**COMPRUEBA TU COMPRENSIÓN:**
(a) Resume en dos oraciones el texto sobre el gasoducto del Canal de Panamá.
(b) Según el texto sobre el gasoducto del Canal de Panamá, ¿qué capacidad diaria tendrá el ducto?
(c) Continúa el texto sobre el gasoducto del Canal de Panamá a partir de su última oración.

El Canal de Panamá dio inicio a un proceso competitivo internacional para seleccionar a la empresa que construirá y operará un gasoducto interoceánico, con una inversión estimada entre 4.000 y 8.000 millones de dólares. La infraestructura conectará el Atlántico con el Pacífico y permitirá trasladar combustibles como propano, butano y etano a gran escala.
Según la Autoridad del Canal de Panamá (ACP), el ducto tendrá una capacidad de hasta 2,5 millones de barriles diarios y estará acompañado de dos terminales marítimas. El objetivo es consolidar a Panamá como un hub energético estratégico en la región, al tiempo que se diversifican los ingresos de la vía interoceánica.
El administrador del Canal, Ricaurte Vásquez, explicó que la selección del concesionario se realizará en varias fases y se espera definir al ganador en el último trimestre de 2026. La construcción arrancaría en 2027, en un contexto de creciente demanda de combustibles en Asia y de capacidad exportadora en Estados Unidos.
Más de 45 compañías globales del sector energético participaron en las primeras reuniones de acercamiento con la ACP. Entre ellas destacan ExxonMobil, Shell, Phillips 66, Energy Transfer, Mitsubishi, Sumitomo Corporation e Itochu, lo que refleja el interés internacional por el proyecto.

**DATOS SIN PROCESAR:**

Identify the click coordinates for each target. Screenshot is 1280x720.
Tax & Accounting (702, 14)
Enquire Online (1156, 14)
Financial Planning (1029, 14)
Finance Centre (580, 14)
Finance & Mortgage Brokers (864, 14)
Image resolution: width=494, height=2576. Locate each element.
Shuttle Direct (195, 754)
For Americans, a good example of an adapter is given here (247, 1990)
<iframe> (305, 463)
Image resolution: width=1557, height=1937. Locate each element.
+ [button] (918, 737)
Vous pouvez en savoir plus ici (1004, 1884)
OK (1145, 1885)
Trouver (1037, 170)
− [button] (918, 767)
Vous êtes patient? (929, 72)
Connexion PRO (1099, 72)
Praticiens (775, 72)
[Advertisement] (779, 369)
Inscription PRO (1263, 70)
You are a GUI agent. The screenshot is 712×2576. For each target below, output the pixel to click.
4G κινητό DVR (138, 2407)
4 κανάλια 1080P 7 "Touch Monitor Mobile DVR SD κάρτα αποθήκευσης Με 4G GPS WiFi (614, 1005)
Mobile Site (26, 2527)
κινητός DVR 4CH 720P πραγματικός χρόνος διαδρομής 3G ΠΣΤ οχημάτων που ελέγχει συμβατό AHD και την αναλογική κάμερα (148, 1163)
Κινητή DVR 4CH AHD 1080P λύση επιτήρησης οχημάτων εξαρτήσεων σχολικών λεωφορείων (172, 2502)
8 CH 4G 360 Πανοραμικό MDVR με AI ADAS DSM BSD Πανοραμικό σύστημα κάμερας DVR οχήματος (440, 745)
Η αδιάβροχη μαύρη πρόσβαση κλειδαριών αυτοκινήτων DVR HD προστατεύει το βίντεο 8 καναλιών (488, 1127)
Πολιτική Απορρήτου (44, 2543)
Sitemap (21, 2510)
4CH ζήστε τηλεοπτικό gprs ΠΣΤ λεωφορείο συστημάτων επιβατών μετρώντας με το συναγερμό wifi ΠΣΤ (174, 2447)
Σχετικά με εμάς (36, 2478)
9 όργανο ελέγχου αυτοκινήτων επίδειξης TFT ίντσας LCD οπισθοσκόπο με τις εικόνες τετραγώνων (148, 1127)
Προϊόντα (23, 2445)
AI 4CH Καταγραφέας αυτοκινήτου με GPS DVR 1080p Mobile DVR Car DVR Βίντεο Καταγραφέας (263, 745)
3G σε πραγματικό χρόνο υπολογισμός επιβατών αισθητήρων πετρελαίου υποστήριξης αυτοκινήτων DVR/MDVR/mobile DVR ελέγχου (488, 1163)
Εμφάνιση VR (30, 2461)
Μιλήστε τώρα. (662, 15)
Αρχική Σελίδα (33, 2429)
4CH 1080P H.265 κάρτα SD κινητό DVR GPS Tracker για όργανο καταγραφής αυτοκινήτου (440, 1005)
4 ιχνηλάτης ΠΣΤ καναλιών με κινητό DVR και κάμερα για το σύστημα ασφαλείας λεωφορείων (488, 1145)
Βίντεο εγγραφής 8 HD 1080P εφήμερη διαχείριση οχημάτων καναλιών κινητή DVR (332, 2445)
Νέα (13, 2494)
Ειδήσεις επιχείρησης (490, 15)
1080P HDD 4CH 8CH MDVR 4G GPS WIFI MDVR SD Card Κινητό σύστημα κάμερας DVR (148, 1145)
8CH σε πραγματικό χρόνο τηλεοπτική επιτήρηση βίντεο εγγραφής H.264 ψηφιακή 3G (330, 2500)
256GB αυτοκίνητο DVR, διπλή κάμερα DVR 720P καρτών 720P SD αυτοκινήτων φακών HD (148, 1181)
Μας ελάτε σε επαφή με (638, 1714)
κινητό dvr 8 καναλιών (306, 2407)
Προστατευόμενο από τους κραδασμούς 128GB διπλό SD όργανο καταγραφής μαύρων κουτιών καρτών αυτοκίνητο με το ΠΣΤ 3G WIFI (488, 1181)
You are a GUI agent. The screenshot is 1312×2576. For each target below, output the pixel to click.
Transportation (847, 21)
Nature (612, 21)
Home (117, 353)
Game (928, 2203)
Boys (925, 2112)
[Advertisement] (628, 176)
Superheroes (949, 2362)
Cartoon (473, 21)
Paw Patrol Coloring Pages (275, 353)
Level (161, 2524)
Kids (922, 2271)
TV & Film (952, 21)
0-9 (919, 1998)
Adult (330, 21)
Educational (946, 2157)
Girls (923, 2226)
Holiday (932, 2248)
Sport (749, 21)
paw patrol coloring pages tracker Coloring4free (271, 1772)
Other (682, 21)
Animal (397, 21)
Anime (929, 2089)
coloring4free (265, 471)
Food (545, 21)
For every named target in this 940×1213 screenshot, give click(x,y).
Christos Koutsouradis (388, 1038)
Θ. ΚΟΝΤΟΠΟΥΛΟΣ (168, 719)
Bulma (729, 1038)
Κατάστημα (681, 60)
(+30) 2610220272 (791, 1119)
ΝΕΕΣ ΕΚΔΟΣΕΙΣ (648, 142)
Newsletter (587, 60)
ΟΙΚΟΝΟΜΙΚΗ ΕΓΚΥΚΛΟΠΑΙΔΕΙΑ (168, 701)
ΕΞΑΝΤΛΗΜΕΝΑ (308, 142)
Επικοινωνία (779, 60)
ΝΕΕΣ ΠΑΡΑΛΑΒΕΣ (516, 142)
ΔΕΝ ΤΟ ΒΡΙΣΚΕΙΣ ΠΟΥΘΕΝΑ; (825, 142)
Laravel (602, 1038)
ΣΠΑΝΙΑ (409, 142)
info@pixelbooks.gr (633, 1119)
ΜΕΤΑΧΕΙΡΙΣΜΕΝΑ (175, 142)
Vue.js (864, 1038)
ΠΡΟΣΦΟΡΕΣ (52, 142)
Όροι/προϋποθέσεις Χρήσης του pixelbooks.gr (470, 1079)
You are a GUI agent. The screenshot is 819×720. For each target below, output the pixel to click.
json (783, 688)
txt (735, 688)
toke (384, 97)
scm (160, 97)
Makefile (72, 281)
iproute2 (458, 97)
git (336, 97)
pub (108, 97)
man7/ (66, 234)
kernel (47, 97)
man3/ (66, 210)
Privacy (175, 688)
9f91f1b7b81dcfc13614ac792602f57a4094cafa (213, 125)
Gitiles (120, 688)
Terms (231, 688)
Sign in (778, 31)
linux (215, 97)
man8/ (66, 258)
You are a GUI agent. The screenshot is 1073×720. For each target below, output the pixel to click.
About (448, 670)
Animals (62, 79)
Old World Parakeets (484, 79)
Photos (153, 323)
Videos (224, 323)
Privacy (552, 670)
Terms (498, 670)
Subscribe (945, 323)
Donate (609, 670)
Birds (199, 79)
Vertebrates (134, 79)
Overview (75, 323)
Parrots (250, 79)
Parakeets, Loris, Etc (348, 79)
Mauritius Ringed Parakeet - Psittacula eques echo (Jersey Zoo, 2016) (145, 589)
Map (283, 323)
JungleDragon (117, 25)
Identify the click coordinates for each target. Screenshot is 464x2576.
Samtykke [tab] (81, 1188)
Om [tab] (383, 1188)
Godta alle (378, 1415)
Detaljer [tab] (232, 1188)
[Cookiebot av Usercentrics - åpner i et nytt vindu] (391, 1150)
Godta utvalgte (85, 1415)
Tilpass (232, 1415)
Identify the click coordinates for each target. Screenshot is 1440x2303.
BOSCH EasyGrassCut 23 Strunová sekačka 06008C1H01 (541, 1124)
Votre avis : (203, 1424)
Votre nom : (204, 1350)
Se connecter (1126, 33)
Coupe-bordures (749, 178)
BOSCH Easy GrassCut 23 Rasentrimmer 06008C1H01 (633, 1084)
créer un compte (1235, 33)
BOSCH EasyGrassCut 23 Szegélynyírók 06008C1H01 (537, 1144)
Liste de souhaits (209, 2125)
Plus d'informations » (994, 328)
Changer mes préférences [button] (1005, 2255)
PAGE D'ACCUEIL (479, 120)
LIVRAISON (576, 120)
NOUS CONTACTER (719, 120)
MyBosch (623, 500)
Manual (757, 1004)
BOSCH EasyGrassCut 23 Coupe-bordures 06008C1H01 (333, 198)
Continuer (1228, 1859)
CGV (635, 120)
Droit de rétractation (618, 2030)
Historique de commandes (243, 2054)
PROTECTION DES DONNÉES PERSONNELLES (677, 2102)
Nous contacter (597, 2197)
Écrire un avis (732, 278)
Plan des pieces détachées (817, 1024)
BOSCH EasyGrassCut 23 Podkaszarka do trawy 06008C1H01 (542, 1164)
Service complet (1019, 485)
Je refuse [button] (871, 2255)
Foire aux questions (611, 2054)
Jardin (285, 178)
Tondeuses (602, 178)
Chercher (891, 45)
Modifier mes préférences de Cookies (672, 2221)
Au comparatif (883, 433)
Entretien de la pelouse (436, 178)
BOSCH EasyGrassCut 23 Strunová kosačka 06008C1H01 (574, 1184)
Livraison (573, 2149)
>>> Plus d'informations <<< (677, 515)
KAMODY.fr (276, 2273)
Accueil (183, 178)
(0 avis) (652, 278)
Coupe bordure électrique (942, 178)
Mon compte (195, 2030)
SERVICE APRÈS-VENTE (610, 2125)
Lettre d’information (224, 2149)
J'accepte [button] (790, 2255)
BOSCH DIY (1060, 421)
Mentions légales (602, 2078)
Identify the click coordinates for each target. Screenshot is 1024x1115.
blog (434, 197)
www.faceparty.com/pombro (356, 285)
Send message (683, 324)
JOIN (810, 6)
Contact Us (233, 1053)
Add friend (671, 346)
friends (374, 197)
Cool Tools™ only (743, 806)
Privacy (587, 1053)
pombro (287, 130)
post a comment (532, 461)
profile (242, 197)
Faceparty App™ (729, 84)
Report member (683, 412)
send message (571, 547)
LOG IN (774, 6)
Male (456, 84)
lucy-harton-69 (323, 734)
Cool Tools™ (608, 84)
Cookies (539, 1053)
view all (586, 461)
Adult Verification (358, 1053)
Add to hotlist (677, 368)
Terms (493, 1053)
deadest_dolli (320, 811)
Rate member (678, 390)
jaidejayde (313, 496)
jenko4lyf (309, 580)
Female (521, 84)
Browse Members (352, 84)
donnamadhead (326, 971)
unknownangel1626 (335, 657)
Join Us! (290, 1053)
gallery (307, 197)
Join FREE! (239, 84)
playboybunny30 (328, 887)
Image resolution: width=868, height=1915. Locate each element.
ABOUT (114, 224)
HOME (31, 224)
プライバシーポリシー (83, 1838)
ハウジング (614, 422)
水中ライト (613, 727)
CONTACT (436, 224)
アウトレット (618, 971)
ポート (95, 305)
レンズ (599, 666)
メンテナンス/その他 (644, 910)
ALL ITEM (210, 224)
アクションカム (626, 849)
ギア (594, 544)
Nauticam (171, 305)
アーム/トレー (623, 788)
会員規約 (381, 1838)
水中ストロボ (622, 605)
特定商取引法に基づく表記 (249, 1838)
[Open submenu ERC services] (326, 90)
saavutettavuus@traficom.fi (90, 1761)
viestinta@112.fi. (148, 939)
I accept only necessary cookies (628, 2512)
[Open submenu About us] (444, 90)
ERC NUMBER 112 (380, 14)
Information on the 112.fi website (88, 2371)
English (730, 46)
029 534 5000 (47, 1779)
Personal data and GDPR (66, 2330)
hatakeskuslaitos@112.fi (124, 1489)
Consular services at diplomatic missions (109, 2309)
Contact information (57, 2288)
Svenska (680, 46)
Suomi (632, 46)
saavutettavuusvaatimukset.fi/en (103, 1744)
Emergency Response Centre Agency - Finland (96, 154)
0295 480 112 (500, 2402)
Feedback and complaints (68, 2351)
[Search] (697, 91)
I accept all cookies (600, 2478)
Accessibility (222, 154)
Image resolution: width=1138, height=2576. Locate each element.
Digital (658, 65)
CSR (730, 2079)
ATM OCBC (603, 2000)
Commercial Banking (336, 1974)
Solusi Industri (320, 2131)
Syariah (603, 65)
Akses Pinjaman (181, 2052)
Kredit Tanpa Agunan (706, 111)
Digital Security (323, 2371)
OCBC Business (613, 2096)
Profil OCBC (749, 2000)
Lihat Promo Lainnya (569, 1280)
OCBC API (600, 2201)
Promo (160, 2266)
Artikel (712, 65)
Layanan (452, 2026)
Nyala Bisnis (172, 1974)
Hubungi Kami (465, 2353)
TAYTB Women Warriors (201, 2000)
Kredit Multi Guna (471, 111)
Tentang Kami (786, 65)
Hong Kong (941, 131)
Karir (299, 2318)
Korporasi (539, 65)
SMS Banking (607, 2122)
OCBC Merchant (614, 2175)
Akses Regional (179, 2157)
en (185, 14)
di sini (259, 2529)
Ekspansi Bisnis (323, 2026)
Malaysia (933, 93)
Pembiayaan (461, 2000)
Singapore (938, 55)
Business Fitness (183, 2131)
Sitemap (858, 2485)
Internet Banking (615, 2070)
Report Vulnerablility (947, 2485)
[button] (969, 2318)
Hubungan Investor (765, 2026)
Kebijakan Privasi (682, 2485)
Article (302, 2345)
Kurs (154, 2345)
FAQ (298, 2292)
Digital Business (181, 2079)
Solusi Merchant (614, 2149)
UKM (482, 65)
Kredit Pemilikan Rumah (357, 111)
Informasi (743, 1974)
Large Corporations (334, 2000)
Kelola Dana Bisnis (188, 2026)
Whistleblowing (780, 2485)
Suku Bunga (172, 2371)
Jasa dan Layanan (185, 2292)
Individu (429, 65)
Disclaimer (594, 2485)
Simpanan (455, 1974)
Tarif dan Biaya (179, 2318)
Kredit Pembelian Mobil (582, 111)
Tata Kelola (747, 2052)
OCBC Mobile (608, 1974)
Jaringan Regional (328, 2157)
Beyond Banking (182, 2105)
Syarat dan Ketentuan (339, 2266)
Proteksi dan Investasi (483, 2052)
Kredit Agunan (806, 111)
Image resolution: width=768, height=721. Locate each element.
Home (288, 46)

**RESULTADOS POR TAREA:**
(a) El Canal de Panamá inició un proceso competitivo internacional para elegir a la empresa que construirá y operará un gasoducto interoceánico de entre 4.000 y 8.000 millones de dólares, con capacidad de hasta 2,5 millones de barriles diarios y dos terminales marítimas. Se espera definir al ganador en el último trimestre de 2026 e iniciar la construcción en 2027, y más de 45 compañías energéticas globales ya participaron en las primeras reuniones con la ACP.

(b) Hasta 2,5 millones de barriles diarios.

(c)
El gasoducto se presenta como respuesta a los retos logísticos del Canal, que en los últimos años ha enfrentado restricciones de agua y una competencia creciente en el transporte marítimo. Con esta nueva vía energética, Panamá busca reforzar su papel en el comercio mundial y generar ingresos adicionales estimados en más de 1.000 millones de dólares anuales.
El megaproyecto forma parte de una hoja de ruta más amplia que incluye inversiones superiores a 8.000 millones de dólares en la próxima década. El Canal apuesta a combinar innovación, sostenibilidad y competitividad para mantener su posición estratégica frente a la creciente presión del comercio global.